SPIEGEL: Wie findet der Patient denn grundsätzlich heraus, wann er wirklich zum Arzt gehen sollte - und wann nicht?
Egidi: Eine Faustregel für Erwachsene bei Bagatellbeschwerden wie Husten, Schnupfen oder Rückenschmerzen ist: Wenn diese Beschwerden innerhalb einer Woche abklingen, sind sie in den meisten Fällen harmlos. So lange kann man abwarten und braucht keine Medizin. Bäuerliche Gesellschaften kannten noch Hausmittel, um harmlose Beschwerden zu lindern. Mit der Verstädterung ist viel von diesem Wissen verlorengegangen. Das führt auch zur Verunsicherung bei Arztbesuchen. Viele Menschen haben verlernt, was ihre Großeltern noch wussten: dass ich mit Achselschweiß nicht zum Arzt renne. Oder dass ich mir bei Halsschmerzen einfach einen Salbei-Tee koche.

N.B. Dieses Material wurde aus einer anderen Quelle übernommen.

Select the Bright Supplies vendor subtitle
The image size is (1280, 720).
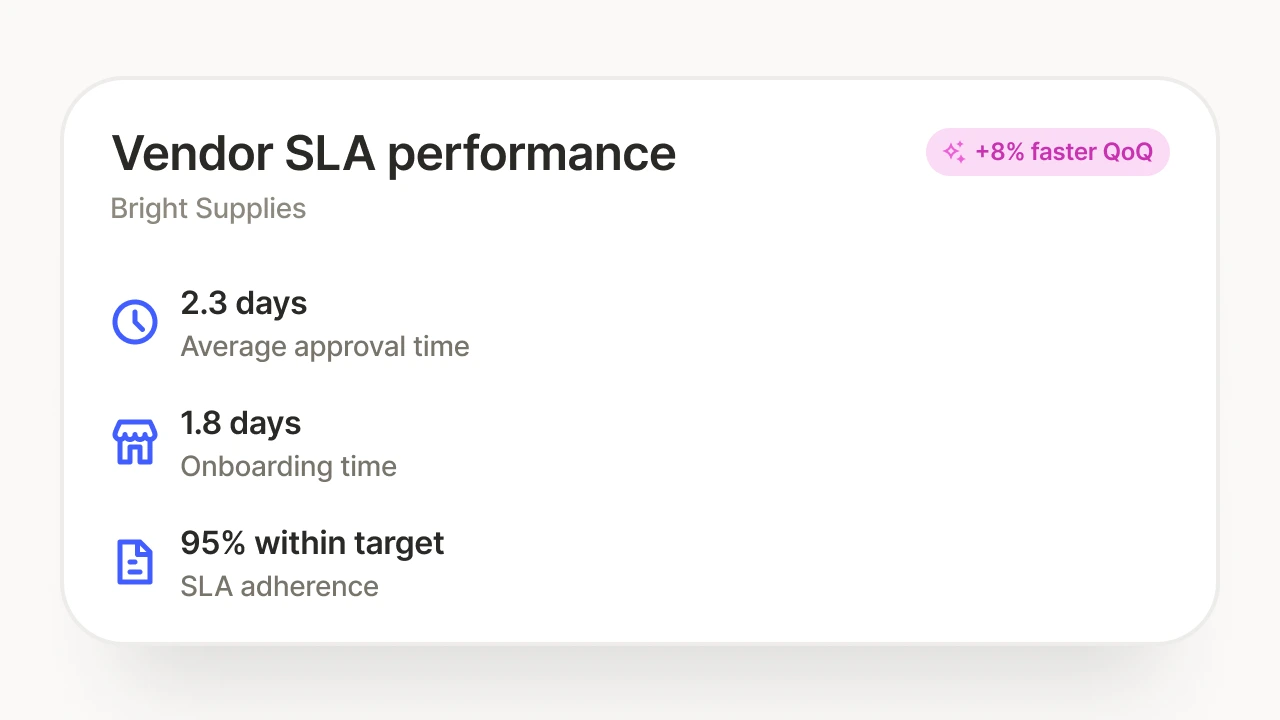point(208,209)
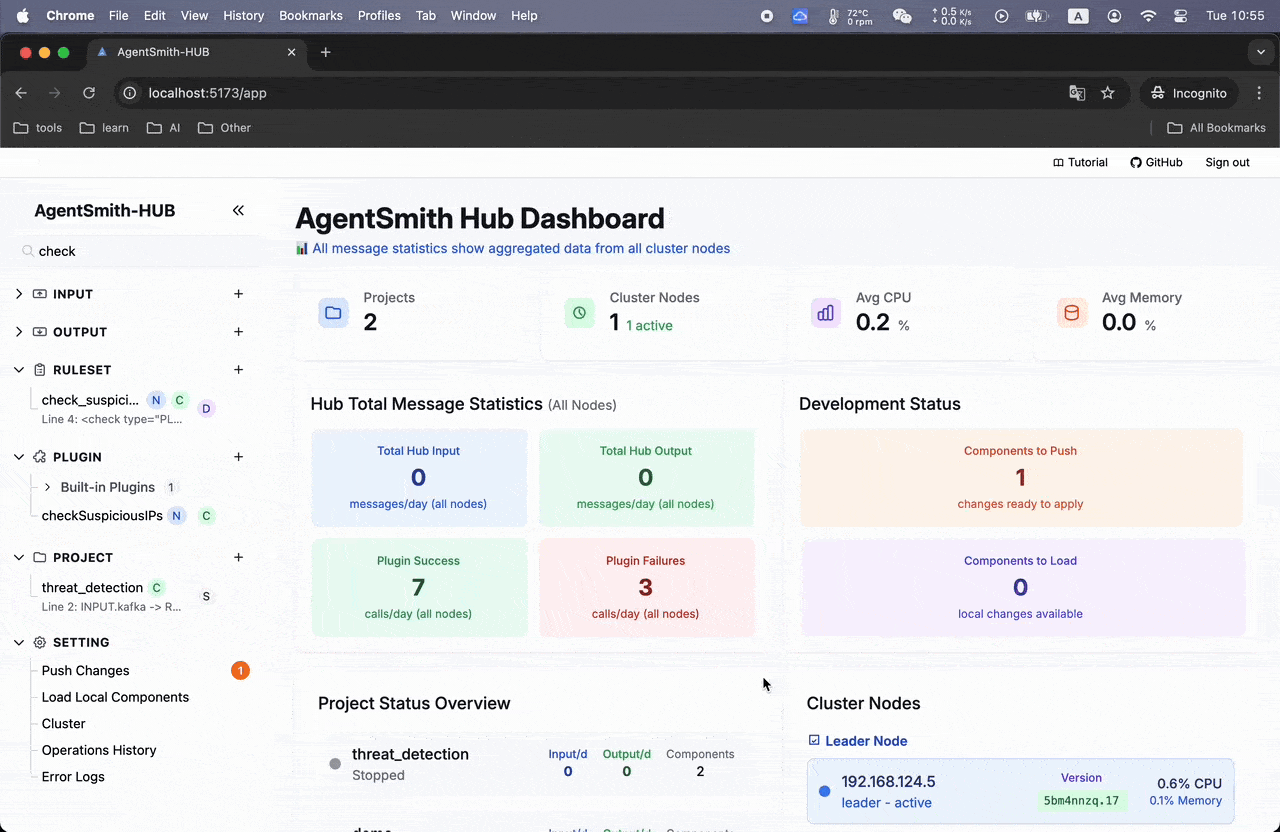1280x832 pixels.
Task: Click the Projects folder icon card
Action: pos(333,313)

Interview: Christiane von Korff
ZUR PERSON
GÜNTHER EGIDI
Der promovierte Arzt, 57, hat eine Praxis im Bremer Arbeiter- und Rentner-Stadtteil Huchting. Er ist Mitglied des Hausärzteverbands Bremen und der Deutschen Gesellschaft für Allgemeinmedizin und Familienmedizin, die sich für unabhängige Wirksamkeitsstudien einsetzt.